TEXT GENERATIONConcurrency Cost:1Model Size:8BQuant:FP8Ctx Length:32kPublished:Mar 25, 2026License:otherArchitecture:Transformer Cold

DCAgent/a1-curriculum_easy is an 8 billion parameter language model, fine-tuned from Qwen/Qwen3-8B, designed for specific tasks related to curriculum learning. This model leverages a 32768 token context length and was trained on a specialized dataset for improved performance in its intended domain. Its fine-tuning process focuses on enhancing capabilities for particular learning trajectories and data structures.

Loading preview...

Model Overview

DCAgent/a1-curriculum_easy is an 8 billion parameter language model, fine-tuned from the base Qwen/Qwen3-8B architecture. This model was specifically adapted using a dataset derived from /e/scratch/jureap59/raoof1/sft_data/hf_hub/datasets--DCAgent--exp_rpt_curriculum-easy_10k_glm_4.7_traces_jupiter.
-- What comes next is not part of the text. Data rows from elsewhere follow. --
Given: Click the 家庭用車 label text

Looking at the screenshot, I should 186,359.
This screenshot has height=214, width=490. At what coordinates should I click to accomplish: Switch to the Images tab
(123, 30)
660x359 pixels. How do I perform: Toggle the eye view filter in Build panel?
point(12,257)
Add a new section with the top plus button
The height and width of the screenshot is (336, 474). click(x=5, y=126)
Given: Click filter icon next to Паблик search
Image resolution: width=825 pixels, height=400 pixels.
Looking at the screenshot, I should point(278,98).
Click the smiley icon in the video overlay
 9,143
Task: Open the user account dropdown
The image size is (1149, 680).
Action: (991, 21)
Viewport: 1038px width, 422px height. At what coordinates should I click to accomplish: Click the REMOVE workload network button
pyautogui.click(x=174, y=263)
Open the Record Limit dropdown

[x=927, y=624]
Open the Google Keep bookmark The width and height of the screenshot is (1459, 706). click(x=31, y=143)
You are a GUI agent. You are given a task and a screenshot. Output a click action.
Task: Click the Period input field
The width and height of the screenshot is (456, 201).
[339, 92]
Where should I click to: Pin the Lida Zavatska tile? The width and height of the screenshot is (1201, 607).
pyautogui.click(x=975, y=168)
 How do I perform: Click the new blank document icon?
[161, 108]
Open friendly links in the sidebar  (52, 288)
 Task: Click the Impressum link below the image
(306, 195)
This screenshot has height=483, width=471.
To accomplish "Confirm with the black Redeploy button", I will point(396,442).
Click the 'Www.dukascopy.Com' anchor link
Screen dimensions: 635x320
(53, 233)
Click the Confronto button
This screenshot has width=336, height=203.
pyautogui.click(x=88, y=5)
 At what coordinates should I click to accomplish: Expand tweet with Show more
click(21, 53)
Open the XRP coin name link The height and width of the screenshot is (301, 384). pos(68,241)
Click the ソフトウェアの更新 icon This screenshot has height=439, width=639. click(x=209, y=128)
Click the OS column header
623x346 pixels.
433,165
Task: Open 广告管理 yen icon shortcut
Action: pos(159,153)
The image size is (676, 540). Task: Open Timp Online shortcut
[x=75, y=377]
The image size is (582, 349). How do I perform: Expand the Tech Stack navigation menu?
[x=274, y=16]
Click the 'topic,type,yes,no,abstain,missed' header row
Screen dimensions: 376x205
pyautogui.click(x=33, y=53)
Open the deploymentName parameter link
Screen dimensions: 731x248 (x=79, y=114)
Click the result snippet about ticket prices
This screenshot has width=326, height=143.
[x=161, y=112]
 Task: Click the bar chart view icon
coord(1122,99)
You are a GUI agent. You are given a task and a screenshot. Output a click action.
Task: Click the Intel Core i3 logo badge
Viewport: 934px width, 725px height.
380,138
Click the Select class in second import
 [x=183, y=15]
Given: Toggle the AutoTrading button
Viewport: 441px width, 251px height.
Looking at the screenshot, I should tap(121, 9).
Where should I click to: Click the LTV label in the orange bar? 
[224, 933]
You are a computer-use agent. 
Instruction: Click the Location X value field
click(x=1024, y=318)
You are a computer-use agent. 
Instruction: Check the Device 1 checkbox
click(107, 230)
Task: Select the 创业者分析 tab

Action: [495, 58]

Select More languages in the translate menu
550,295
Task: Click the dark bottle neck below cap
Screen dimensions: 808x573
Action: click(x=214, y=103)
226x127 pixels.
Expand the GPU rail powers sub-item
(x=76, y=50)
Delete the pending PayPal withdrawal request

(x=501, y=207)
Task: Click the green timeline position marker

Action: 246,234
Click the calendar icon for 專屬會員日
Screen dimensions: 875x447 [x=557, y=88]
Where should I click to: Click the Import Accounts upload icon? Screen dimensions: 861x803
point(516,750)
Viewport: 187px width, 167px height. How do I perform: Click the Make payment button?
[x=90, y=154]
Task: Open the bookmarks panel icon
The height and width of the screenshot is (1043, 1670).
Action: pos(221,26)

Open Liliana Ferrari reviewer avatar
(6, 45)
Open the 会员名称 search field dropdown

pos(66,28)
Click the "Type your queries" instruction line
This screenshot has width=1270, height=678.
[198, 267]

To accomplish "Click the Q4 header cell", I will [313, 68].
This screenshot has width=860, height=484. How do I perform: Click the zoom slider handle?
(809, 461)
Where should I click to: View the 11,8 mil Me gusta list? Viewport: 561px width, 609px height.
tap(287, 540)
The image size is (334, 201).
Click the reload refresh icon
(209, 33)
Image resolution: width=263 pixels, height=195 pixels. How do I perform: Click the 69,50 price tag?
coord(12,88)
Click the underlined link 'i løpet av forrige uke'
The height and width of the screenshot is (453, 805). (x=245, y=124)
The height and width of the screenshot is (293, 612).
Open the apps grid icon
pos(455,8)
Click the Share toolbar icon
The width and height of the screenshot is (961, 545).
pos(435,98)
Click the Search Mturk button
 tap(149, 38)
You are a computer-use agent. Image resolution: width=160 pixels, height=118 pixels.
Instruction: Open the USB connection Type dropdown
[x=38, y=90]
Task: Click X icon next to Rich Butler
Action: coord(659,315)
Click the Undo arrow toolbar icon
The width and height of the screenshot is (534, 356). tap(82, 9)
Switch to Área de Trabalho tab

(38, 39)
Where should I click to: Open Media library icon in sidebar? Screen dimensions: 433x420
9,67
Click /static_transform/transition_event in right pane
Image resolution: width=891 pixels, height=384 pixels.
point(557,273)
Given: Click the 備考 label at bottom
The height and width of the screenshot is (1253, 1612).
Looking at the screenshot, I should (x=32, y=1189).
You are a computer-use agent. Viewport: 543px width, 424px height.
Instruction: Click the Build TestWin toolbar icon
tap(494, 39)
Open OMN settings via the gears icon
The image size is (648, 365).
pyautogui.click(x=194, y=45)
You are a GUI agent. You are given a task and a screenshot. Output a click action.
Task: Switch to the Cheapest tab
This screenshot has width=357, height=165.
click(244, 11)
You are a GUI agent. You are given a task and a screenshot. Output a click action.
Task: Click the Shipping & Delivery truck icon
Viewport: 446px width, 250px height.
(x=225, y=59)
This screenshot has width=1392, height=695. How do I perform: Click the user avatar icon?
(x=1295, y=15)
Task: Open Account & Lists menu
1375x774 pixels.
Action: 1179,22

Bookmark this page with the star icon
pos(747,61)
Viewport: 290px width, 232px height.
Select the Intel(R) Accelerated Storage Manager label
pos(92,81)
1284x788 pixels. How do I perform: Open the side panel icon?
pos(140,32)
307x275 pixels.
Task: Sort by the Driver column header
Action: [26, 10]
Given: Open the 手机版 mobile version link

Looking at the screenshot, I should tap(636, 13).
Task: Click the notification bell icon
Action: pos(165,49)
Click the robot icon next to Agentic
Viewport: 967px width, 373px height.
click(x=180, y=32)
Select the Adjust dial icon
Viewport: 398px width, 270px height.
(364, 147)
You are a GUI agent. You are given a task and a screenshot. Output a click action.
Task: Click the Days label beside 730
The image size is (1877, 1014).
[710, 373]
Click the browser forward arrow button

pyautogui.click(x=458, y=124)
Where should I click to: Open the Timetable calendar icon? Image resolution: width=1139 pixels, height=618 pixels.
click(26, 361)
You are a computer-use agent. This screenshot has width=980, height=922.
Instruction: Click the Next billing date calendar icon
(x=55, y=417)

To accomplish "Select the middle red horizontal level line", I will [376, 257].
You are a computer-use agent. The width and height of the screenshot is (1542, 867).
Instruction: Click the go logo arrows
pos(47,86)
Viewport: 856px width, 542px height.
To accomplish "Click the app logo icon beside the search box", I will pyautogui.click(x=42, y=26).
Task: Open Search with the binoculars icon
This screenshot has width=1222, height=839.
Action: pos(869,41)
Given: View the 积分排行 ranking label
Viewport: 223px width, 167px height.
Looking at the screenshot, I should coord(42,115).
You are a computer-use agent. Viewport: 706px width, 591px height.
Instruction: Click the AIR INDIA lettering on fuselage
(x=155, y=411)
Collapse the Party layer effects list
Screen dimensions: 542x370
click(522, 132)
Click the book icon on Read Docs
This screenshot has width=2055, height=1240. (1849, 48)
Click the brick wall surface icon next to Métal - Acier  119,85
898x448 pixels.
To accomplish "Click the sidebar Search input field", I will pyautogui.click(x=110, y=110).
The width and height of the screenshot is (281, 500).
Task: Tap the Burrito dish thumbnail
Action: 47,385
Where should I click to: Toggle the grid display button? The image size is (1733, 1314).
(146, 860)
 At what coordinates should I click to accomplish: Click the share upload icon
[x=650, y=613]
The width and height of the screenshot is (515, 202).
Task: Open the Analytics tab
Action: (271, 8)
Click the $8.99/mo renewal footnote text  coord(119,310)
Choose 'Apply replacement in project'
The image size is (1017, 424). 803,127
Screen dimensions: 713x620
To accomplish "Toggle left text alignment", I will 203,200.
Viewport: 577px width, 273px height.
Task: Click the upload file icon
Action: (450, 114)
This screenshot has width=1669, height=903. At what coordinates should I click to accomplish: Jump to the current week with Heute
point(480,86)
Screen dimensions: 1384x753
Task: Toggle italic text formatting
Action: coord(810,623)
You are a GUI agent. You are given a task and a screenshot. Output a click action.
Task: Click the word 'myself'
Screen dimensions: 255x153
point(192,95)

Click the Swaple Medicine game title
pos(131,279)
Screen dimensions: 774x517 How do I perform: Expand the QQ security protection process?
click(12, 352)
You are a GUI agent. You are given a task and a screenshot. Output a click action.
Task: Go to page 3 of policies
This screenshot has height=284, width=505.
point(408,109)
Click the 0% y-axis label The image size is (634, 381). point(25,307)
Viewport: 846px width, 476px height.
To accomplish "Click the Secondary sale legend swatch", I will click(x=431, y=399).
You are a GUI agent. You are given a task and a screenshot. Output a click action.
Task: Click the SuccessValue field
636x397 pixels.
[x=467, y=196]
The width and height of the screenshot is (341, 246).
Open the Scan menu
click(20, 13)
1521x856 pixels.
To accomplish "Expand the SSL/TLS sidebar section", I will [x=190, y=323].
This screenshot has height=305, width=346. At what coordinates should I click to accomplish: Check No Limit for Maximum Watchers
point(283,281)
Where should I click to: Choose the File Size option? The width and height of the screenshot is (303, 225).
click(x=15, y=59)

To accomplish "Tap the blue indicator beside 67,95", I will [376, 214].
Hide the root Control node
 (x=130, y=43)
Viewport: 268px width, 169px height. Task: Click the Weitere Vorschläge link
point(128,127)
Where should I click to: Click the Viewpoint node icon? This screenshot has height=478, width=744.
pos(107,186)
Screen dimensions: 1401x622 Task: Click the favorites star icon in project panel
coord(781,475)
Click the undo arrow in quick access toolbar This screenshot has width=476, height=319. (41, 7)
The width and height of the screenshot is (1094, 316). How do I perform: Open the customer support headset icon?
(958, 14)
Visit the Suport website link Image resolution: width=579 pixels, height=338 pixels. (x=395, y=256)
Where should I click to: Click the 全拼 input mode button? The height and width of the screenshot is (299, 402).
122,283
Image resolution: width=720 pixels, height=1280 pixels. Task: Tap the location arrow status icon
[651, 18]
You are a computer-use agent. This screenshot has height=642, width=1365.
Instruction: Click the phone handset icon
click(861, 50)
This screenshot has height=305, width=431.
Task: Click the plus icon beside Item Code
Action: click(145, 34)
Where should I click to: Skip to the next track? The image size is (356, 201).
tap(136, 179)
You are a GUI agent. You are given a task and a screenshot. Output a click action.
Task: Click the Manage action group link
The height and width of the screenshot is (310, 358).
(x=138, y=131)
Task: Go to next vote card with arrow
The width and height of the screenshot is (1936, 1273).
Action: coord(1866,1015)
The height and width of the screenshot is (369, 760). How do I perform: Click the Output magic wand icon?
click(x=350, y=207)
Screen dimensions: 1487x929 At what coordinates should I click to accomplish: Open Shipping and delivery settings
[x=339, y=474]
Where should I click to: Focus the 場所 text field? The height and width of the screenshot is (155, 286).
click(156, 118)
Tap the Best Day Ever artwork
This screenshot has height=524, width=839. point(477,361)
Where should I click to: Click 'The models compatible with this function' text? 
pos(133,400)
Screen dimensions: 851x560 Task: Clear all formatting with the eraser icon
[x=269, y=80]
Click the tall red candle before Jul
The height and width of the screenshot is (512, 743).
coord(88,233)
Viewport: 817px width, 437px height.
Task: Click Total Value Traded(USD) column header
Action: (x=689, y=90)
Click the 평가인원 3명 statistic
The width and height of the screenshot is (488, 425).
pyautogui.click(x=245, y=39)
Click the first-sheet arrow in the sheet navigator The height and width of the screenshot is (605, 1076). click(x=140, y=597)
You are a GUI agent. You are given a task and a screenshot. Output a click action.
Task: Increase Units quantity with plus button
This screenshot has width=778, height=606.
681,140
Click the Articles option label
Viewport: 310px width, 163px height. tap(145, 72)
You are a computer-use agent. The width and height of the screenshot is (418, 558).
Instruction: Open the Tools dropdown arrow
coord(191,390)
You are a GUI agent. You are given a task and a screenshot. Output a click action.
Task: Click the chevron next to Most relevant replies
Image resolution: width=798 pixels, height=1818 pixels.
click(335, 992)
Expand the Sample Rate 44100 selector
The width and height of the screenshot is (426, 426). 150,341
It maintains a substantial context length of 32768 tokens, allowing for processing of extensive inputs.

Training Details

The fine-tuning process involved several key hyperparameters:

  • Learning Rate: 4e-05
  • Batch Size: 1 (train), 8 (eval)
  • Optimizer: ADAMW_TORCH_FUSED with betas=(0.9, 0.98) and epsilon=1e-08
  • LR Scheduler: Cosine type with a warmup ratio of 0.1
  • Epochs: 7.0
  • Devices: Trained across 16 multi-GPU devices, resulting in a total train batch size of 16 and eval batch size of 128.

Intended Use

While specific intended uses and limitations require further documentation, the model's fine-tuning on a "curriculum-easy" dataset suggests an optimization for tasks related to structured learning, progressive data processing, or scenarios where a model needs to follow a defined curriculum or sequence of operations. Developers should consider its specialized training for applications requiring nuanced understanding of sequential or curriculum-based data.